— start EXERCISE MATERIAL —

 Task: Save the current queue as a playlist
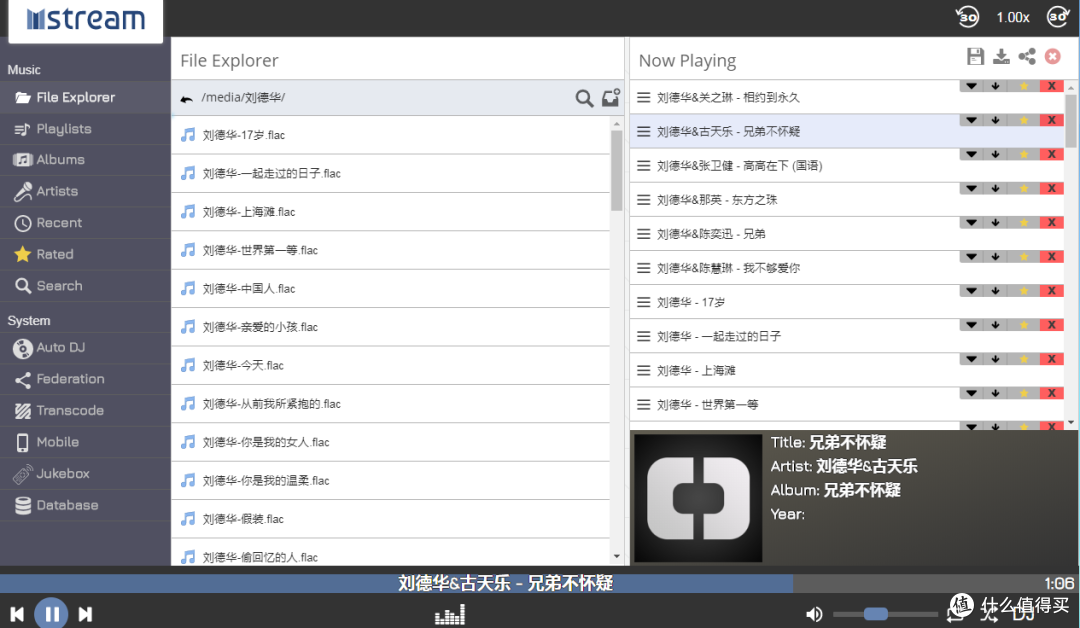click(x=975, y=57)
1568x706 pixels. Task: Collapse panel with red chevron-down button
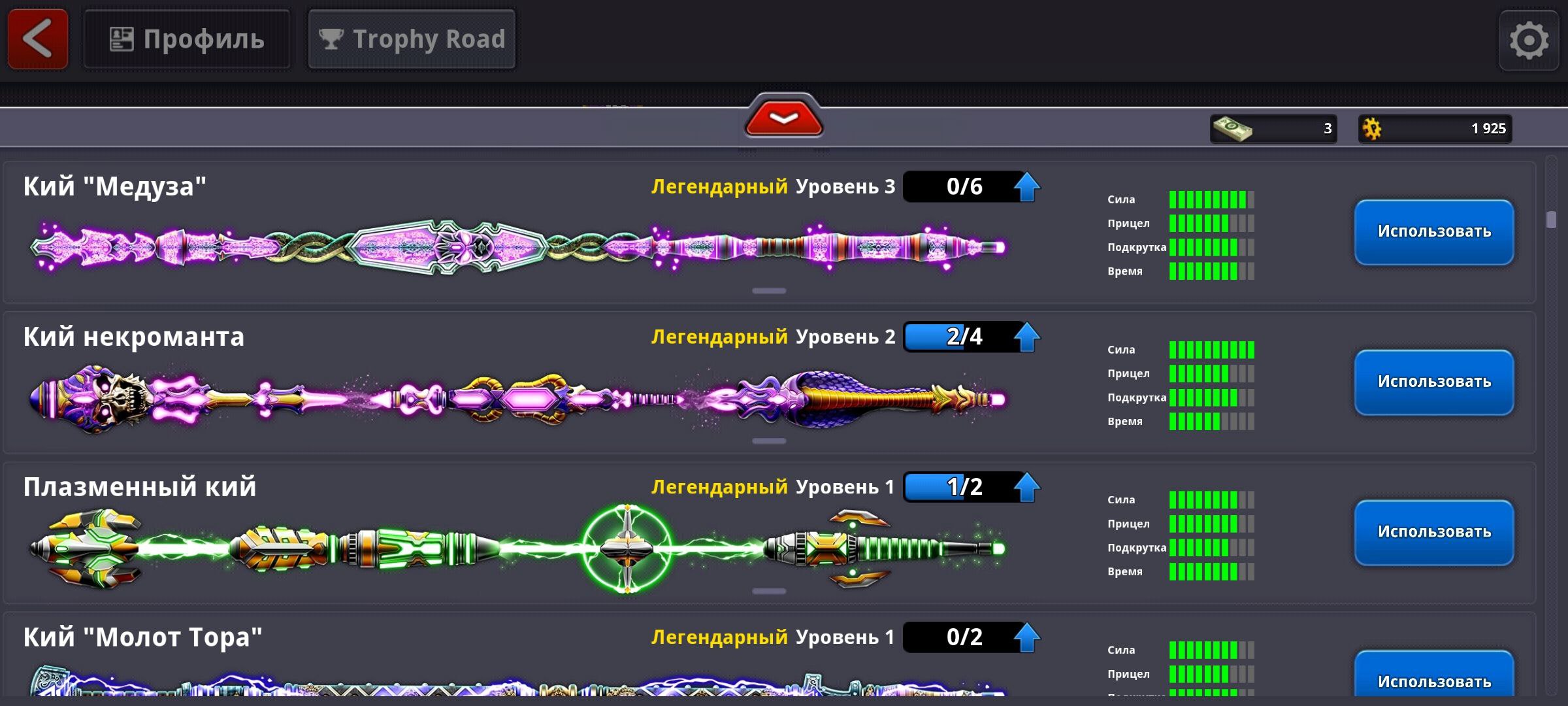pyautogui.click(x=784, y=118)
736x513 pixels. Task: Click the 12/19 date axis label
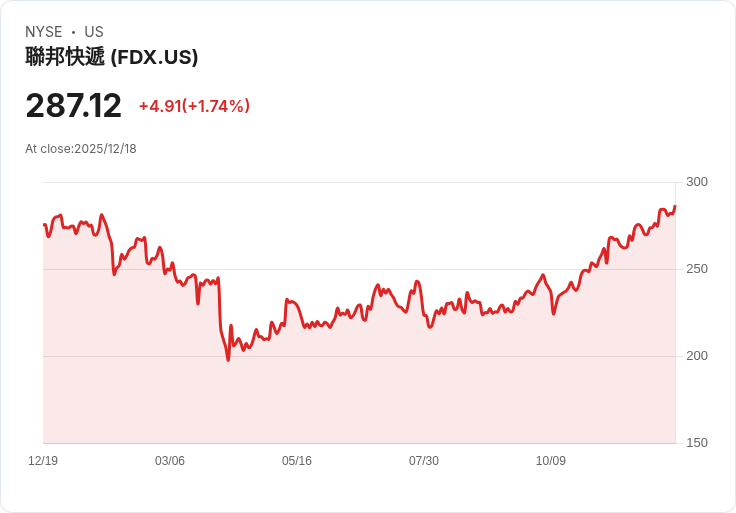43,461
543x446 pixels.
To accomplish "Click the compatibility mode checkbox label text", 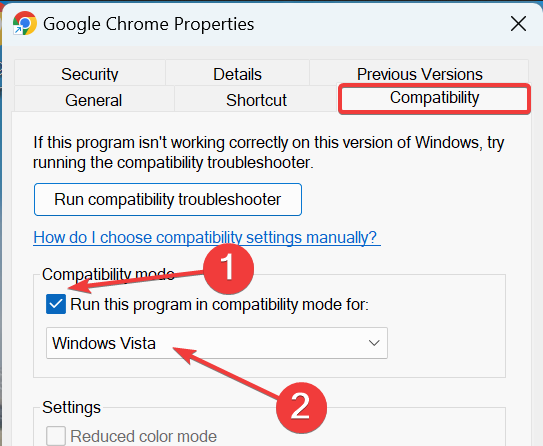I will 220,304.
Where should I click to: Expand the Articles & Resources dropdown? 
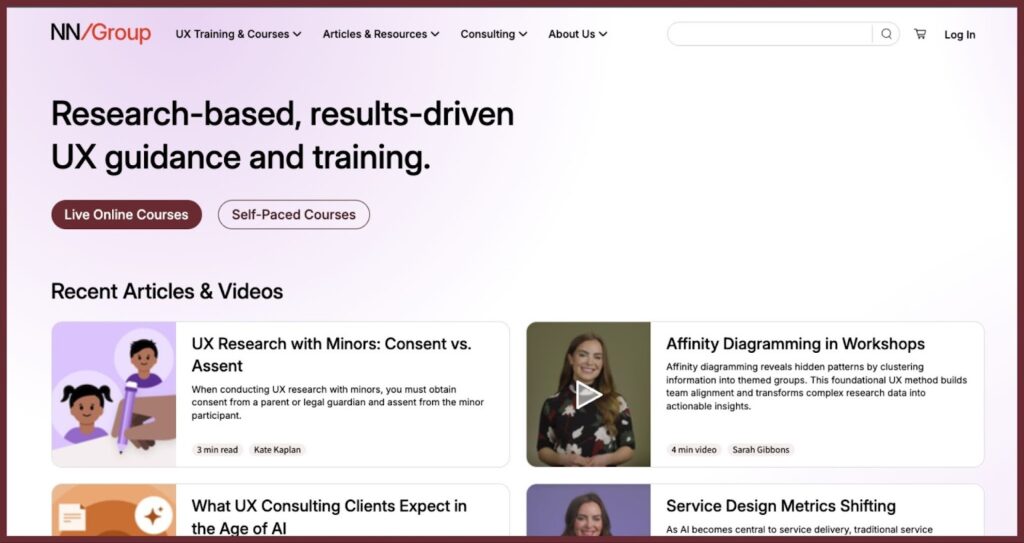(x=381, y=34)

— end EXERCISE MATERIAL —

EXERCISE INSTRUCTIONS: Please locate each line above that contains the string "Task", matching case exactly, and copy those lines out in full.

COMPLETE RESPONSE:
 Task: Save the current queue as a playlist
1568x706 pixels. Task: Collapse panel with red chevron-down button
736x513 pixels. Task: Click the 12/19 date axis label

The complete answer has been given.